WTNY: What have been your most significant understandings about water?

Galusha: It’s kind of a startling fact if you think about it. All the water that will ever be on Earth is here today. There will never be any more. They have not figured out a way to manufacture a synthetic version. So, to put it another way, we are still drinking and wasting and polluting and watering our gardens with the water that the dinosaurs drank millions of years ago. It’s kind of a sobering thought that this is all we are going to have. It is basically what makes Earth -- Earth.

Water is what makes life here possible yet just a fraction of one percent of all the water on earth is accessible and potable. The rest is in the salty oceans or locked up in the ice sheets or in deep aquifers or in the atmosphere or hopelessly polluted. One billion people --perhaps one in ten souls on the planet -- do not have access to an adequate water supply to maintain hygiene and good health. Water, not oil or the lust for land or territory or terrorist threat is the trigger for the next global conflict. The lack of water breeds panic, desperation, and rage. Thirst is a primal motivator.
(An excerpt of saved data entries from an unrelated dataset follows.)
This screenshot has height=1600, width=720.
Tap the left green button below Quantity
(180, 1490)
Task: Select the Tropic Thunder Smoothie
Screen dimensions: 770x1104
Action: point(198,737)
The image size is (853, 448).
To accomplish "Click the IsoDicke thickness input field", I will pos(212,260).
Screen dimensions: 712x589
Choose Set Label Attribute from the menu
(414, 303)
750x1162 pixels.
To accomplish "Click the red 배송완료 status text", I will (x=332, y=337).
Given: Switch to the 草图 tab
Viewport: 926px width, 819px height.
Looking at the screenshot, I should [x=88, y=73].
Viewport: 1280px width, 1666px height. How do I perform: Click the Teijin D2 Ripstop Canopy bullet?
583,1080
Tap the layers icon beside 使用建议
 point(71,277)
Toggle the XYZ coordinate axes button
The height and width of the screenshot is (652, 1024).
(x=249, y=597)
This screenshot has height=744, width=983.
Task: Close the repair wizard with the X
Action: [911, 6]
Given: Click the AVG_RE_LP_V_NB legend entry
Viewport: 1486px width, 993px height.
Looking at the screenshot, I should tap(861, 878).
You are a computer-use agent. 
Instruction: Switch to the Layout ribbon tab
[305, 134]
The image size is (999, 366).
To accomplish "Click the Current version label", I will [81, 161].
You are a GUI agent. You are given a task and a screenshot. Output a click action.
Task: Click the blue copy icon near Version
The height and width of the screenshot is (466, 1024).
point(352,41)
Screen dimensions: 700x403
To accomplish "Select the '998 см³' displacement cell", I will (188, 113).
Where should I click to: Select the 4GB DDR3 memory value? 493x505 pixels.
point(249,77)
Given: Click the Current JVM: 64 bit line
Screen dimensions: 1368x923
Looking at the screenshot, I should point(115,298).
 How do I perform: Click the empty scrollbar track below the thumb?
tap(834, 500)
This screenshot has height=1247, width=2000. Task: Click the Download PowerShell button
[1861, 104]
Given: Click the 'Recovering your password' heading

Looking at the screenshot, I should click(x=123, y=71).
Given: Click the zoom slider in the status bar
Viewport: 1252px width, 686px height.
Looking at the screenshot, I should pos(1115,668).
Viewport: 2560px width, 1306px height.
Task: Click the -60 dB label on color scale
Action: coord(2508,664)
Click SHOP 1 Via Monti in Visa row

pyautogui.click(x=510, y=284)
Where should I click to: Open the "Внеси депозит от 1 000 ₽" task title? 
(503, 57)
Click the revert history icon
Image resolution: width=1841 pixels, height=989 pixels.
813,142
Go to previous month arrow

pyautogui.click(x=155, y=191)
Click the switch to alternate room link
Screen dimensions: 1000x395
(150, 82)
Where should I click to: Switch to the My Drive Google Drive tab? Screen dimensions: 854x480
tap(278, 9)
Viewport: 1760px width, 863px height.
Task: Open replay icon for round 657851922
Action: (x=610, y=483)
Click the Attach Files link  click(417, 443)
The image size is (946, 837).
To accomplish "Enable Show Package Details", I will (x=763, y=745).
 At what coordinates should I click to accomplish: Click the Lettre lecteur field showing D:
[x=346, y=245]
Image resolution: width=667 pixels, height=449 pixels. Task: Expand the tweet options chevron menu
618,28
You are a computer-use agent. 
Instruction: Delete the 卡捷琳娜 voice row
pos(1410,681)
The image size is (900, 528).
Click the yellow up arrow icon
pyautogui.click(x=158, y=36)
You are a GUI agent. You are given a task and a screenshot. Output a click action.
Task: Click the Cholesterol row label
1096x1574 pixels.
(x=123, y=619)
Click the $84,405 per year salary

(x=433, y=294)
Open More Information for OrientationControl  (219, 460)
Thirst has transformed landscapes (think of the great Dust Bowl or the draining of the Colorado River or the creation of vast lakes where once was dry land). It has changed the relationship between governments and individuals forced to relinquish private property for water infrastructure Worldwide where billions of people don’t have a reliable clean source of water, thirst has pushed many to migrate, a situation that only gets worse with climate change.

WTNY: Before your retirement, you served as communications director and education coordinator with the Catskills Watershed Corporation. You have also said that education starts with children. What would you say to a child? Parents? Teachers?

Galusha: To a child: Did you know the water you use to brush your teeth is the same water the dinosaurs drank? The water we have on earth is all we will ever have. Take care of it and don’t waste it.

To parents: Find out where your water comes from and who’s responsible for keeping it clean and running. Do you have a well? What’s happening in the vicinity that might impact that aquifer? Be conscious of how your actions may affect the water quality elsewhere. Remember we all live downstream.

To teachers: Water can be used to illuminate so many fields of study: environment and ecology, engineering, immigration, public policy, the economy, social history, technology, our changing climate. It’s the ultimate multidisciplinary curriculum.

WTNY:  Who are your water heroes?

Galusha: The scientists, technicians, laborers, and engineers who keep the water flowing; the environmental volunteers who protect irreplaceable streams and wetlands; and the activists and watchdogs who hold everyone’s feet to the fire to ensure that drinkable water remains an unquestionable birthright for future generations.

WTNY: What are your current projects?

Galusha: I am President of the Historical Society of the Town of Middletown, Delaware County, NY. New York City’s water did indeed have an oversized impact on this area, but there were 200 years of European immigrant history here before that happened, and a thousand years of Native American occupation. Lately, I’ve been delving into African-Americans in our region, including their enslavement. So, I am researching and writing about all that, and finding it ever so fascinating.

WTNY: Looking in the rear-view mirror of your life, what have you learned and how has that shaped your vision of the future?

Galusha: The choices I made led me to learn about the most critical substance on the planet. I have been privileged to share some of what I have learned with anyone interested. My vision – Peace, love, and clean water for all.

WTNY: One last request. Please give our viewers something to think about.

Galusha: When you drink the water...remember the spring.